I solicited some comments from the girls:

Ro: “I think it was interesting to see how poor the people were compared to how rich we are. Because they just had like one-story houses made out of rusty cement. I couldn’t really imagine walking up a muddy hill instead of walking on a sidewalk to get to school. They don’t have really any sidewalks there.”

Al : “It was pretty cool, I kind of liked how lush it was. I was glad the Tandana Foundation could help them go to school so that they could do what they want to in their lives. It was very muddy, and I liked all the little doggies; they were very well behaved for strays.”

Moved !!


into our apartment (photo)! 2nd floor of 3, grandma on the top floor, another family on the first floor. It’s about 10 blocks from our hotel, settling into cooking, more space, buying beds, mattresses, mugs, pots, fridge. A kind benefactor has loaned us a stove, desks, bed, mattresses, pots, plates, many things. Sent her $7 of roses. We entertained our first visitors yesterday.
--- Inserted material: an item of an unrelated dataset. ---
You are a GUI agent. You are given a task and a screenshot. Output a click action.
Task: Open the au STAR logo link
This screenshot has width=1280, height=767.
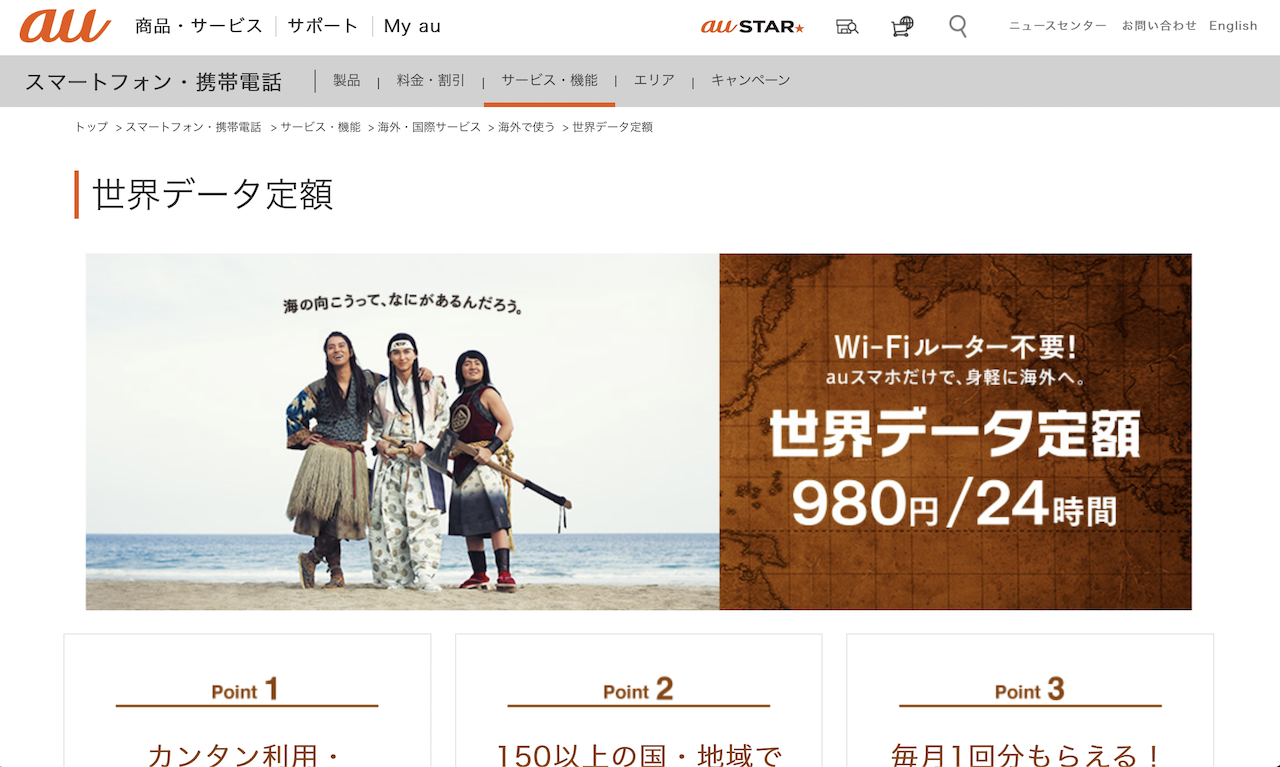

I had to chuckle when the clouds cleared and I could see the summits of both Cotacacchi and Imbabura volcanoes from the bedroom. As the realtors in Hood River say, “Double mountain view!”

We will spend more on buying furnishings than we will on rent, pretty upsidedown situation, but we can make lots of gifts in June.

Friday, January 16, 2009

school!!!!!!!!!!!!!!!!!

School here is a lot different than at home because I can't go to school everyday and know what I'm supposed to be doing. Going to school here is not going to school because I'm not going to school to learn I'm going to school to learn Spanish. But I am really ecxited because we're starting to move into the apartment that we rented!!!!
Rosalie

Thursday, January 15, 2009

Food reprise



I had heard of the goat man who walks around selling milk from the udder. I encountered him today (photo) and braved the $0.50 small cup of milk; I was fully prepared for it to taste like chevre, but it was mild as cow. Lovely. Then, on my bike ride, I encountered this awesome scene (photo). The funniest thing is that the words for skin and hair are very similar in Spanish – piel and pelo. Just a block before I had passed a place that would cut my hair (corte de pelo). Then a block later, a 3D corte de piel ! One of the valuable parts of Mr. Pig is the skin; they grill it like we would a thin steak or chicken breast.

P

First biking aka Otavalo Roubaix









I paid the $8 and went on my first ride into the country. The first reaction is, after walking around a town for 10 days, a bike makes things much closer; it’s way faster than walking! I headed out of town to go to Panecillo to deliver a message for the Tandana Foundation. This is perfect mountain bike country; the roads are either paved and shoulderless (photo of the Pan American highway) or paved with stones (photo. For you 4-wheelers out there, the Paris Roubaix is a wildly famous bike race that includes many sections of pavé, French for “uneven rocky cobbles”). This road gradually faded to jungle as I left town (photo) and then to grassy path (photo), then to pig path, then Maria (photo) rescued me and showed me where to cross the creek and push my bike uphill through the corn field. She had walked about a mile each way to harvest this long grass to feed her guinea pigs (food and pets, more another day on that)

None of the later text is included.